Overheard in New York: The Voice of The City.

Overheard in New York

L’ossessione per la memoria che le instabili reti telematiche hanno inculcato si tramuta, in taluni casi, in archiviazioni seriali, onnicomprensive, che tentano di preservare testimonianze e documenti per una futura eterea memoria digitale. Ma gli infiniti canali di comunicazione attivabili dalla rete in entrambe le direzioni coccolano l’attitudine a contribuire a progetti di archiviazione più estemporanei e che danno una gratificazione immediata per il contributo che insieme riescono a restituire alla stessa comunità.

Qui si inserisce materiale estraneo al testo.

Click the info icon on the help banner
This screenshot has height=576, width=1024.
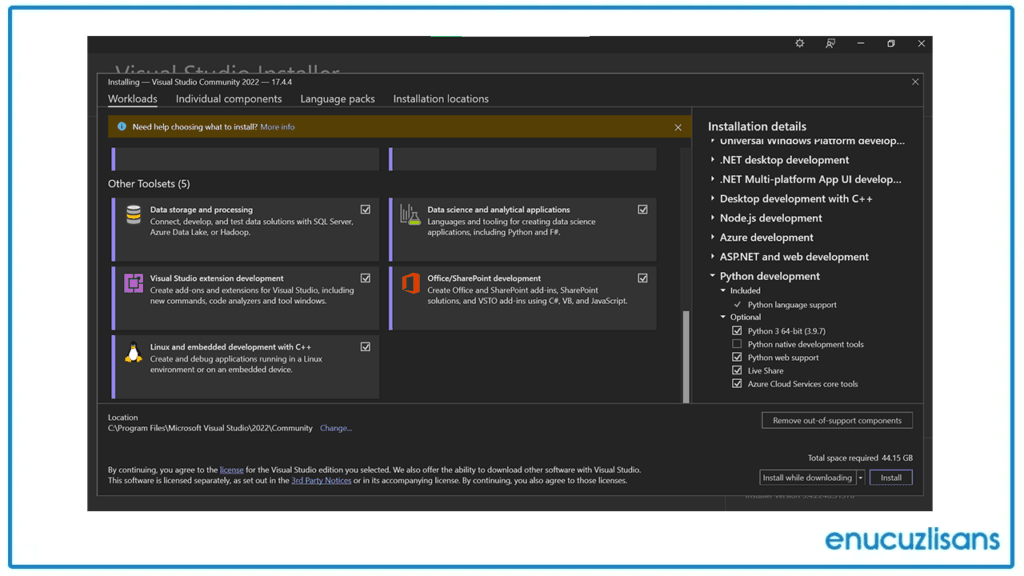[x=122, y=127]
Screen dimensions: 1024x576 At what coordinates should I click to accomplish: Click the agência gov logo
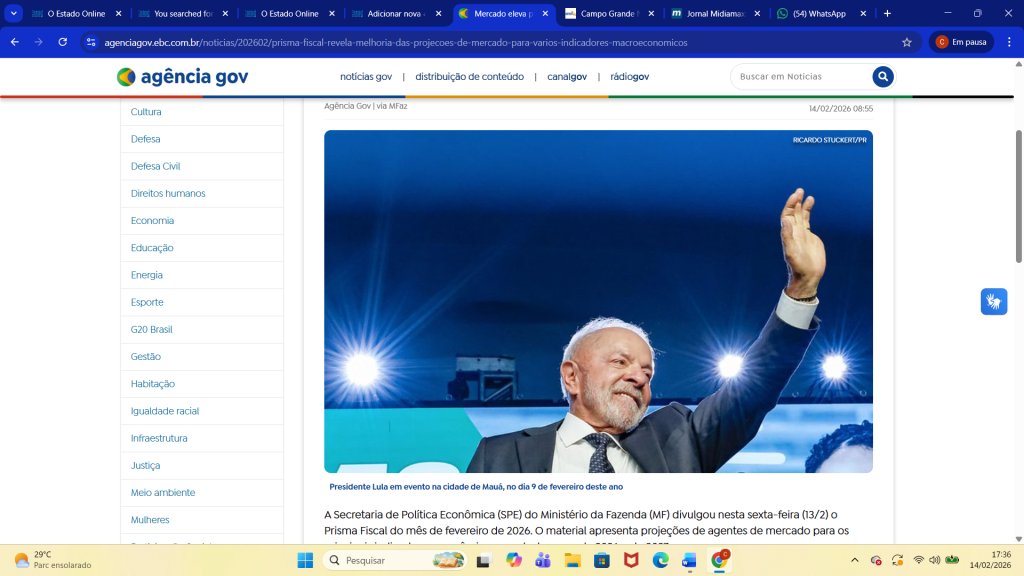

Overheard in New York: The Voice of The City, diretto da S. Morgan Friedman e Michael Malice, ad esempio, è un fiorire incontrollabile di contributi perfettamente credibili, che riportano brevi dialoghi origliati negli spazi pubblici della Grande Mela, completi di luogo e descrizione dei protagonisti e titolate sarcasticamente aggiunti dai redattori. Uno schema collaborativo che, in questo caso, realizza delle fotografie testuali di dialoghi in luoghi pubblici. Momenti effimeri e passeggeri, irripetibili come, appunto, una fotografia, testimonianze temporali che descrivono in una fulminea brevità una scena completa di vita vissuta, spaccati di New York immediatamente visualizzabili nella mente dei fruitori. Il vecchio adagio “se questi muri potessero parlare” viene qui implementato in una perenne spezzettata sceneggiatura scritta attingendo dal vivo e riportandone i pezzi sul web.